(Recorded data)
━━━━━━━━━━━━━━━━

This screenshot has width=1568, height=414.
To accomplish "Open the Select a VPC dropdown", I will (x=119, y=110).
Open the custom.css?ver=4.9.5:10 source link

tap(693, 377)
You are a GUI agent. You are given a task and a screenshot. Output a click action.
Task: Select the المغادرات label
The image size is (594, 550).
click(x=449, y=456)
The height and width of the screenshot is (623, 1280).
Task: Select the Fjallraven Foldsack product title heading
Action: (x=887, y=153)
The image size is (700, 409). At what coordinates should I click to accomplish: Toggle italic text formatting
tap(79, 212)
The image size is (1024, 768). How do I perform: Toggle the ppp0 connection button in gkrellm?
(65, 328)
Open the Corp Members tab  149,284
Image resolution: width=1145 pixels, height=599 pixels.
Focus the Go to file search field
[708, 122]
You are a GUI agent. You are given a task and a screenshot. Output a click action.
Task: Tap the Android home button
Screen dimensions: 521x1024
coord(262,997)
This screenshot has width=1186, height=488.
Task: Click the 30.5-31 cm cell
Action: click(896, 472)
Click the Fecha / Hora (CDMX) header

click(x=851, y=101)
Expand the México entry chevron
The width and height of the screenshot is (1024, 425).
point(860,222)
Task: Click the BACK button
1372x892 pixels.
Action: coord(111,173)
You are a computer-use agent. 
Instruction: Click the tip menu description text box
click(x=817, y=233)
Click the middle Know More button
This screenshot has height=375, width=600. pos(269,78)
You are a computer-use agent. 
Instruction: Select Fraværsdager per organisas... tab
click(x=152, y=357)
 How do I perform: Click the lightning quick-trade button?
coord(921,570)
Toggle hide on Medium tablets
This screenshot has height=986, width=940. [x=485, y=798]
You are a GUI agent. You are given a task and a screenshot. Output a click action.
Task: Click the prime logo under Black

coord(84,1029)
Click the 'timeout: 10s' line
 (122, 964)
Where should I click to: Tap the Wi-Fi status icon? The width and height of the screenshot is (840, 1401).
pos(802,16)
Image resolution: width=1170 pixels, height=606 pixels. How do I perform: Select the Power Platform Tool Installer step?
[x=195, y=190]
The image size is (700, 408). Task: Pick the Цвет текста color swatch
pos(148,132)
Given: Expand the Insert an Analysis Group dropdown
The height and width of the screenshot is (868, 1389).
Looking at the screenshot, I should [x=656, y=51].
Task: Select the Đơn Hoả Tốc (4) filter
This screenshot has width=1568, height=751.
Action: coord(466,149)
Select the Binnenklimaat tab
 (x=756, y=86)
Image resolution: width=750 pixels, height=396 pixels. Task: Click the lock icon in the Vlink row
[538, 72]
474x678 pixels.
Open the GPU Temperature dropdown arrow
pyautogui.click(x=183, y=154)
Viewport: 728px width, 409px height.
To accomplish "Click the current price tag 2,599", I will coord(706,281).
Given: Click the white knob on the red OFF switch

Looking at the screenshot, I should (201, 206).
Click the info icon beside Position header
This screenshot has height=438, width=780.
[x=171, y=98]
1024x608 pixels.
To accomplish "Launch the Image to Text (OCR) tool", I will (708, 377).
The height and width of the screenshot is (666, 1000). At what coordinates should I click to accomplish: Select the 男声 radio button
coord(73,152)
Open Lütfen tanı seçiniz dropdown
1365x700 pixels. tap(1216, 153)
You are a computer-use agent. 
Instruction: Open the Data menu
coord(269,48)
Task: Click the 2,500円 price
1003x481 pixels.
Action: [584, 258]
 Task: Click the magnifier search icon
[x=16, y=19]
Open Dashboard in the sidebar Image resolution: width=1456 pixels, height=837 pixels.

━━━━━━━━━━━━━━━━

> _Your objective_
In the entries above, find each line with "Expand" and list it.

> _Written solution_
Expand the México entry chevron
Given: Expand the Insert an Analysis Group dropdown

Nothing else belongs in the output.